Madrid restaurants start serving dinner around 9:00pm and the clubs get going around 1:00am. No matter what time we walked out the front door there seemed to be a party on the street. Madrid is also a city of interesting contrasts. On one small street we came across a shop for priests and nuns, and right across from it, a shop for matadors. Really.
Getting around Madrid was easy. As I noted, the streets all fan out from the Puerta del Sol. Street names are displayed in graphic tiles, ostensibly so that the "illiterate" could read them. They are helpful, and pretty!
The buildings were ornate--lots of sculptures and decorative elements.

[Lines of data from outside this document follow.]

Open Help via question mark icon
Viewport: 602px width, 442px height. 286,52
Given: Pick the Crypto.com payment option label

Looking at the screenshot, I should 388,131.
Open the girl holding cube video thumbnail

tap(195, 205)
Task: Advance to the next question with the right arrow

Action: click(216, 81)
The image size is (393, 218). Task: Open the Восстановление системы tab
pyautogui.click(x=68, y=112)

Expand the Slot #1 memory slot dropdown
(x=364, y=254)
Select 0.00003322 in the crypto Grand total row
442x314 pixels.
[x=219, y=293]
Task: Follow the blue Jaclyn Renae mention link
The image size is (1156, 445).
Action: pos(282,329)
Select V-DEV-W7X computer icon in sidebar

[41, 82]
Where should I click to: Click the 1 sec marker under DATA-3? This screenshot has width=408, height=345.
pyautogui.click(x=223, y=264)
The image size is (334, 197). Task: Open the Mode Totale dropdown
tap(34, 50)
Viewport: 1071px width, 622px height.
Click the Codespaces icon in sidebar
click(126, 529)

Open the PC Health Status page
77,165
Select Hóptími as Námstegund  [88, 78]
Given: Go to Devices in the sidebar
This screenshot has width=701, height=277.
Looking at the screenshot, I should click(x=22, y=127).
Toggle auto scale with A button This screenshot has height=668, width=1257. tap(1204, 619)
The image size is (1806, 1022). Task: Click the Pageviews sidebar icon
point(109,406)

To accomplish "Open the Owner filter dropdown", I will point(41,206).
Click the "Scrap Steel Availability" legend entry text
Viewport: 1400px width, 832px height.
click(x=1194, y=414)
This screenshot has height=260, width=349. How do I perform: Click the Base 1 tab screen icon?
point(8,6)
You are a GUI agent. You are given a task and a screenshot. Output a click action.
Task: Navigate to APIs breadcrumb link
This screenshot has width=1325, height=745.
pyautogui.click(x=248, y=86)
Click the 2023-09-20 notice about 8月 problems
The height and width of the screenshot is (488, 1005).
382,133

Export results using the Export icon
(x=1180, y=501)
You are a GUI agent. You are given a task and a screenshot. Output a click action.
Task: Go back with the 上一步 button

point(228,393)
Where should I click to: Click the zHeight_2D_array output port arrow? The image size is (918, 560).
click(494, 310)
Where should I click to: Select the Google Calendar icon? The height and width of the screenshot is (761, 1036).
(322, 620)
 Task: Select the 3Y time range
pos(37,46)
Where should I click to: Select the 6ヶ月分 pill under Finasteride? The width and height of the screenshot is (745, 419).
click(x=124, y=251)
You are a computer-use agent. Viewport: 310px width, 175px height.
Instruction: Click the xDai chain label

Madrid has three major art museums (les grandes museos de Madrid). The Prado and the Thyssen-Bornemisza were interesting because each are essentially private collections (King Ferdinand IV and the Thyssen-Bornemisza's), so the art is such a strong reflection of the personality and tastes of the collector.
But the surprising gem for us was the Reina Sofia (Museo Nacional Centro de Arte). First, it's in an old, solid stone building with wide hallways and a central courtyard with classical and modern sculpture.
Reina Sofia staircase and central courtyard
The Reina Sofia focuses on more modern art, mostly but not entirely Spanish, and many of the exhibits are multimedia, combining the paintings/sculptures with continuously running videos, movies, TV shows, radio programs, etc. that relate to the art. For example, one exhibit had John Cage drawings, writings, and musical scores with a video of his appearance on the old TV show "I've Got a Secret." Surreal, fascinating, entirely enjoyable. Here's a sampling:
I liked the painting below. Here's the full painting and then a portion, close up.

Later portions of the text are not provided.